### [WHAT THE TASK ASKS]
The result should be the lines from the one that contains "Viewport: 757px width, 705px height." to the final line of the entries below, copied exactly and with no pictures.

### [SUPPLIED RECORDS]
★ ★ ★ ★ ★

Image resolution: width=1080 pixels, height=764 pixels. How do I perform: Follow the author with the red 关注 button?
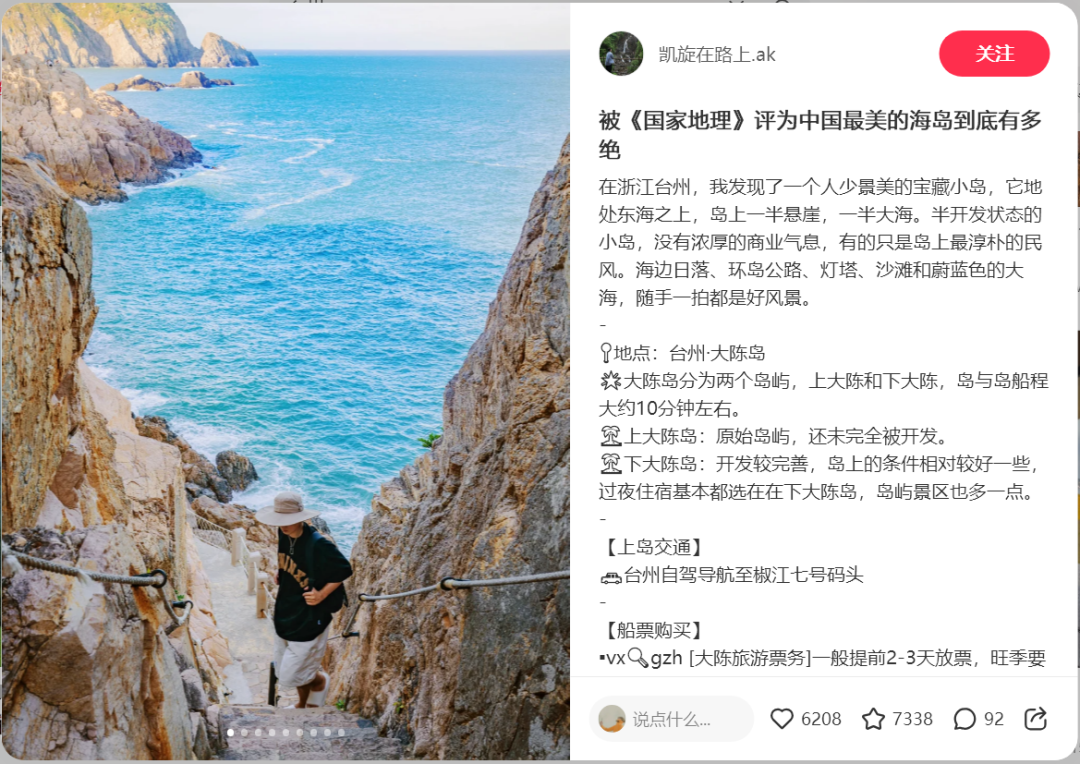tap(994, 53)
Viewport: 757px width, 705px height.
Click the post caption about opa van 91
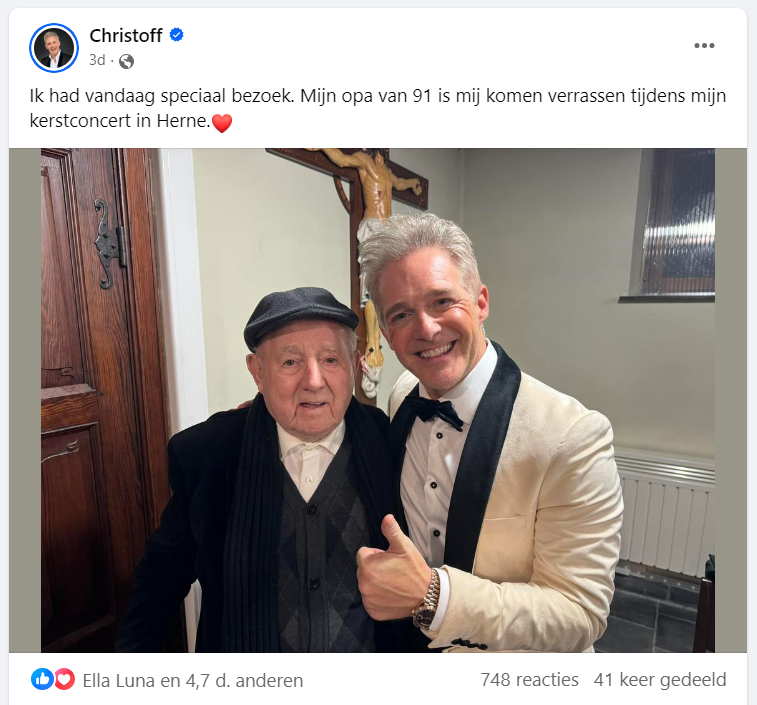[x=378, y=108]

★ ★ ★ ★ ★

### [PROBLEM SOLUTION]
Viewport: 757px width, 705px height.
Click the post caption about opa van 91
[x=378, y=108]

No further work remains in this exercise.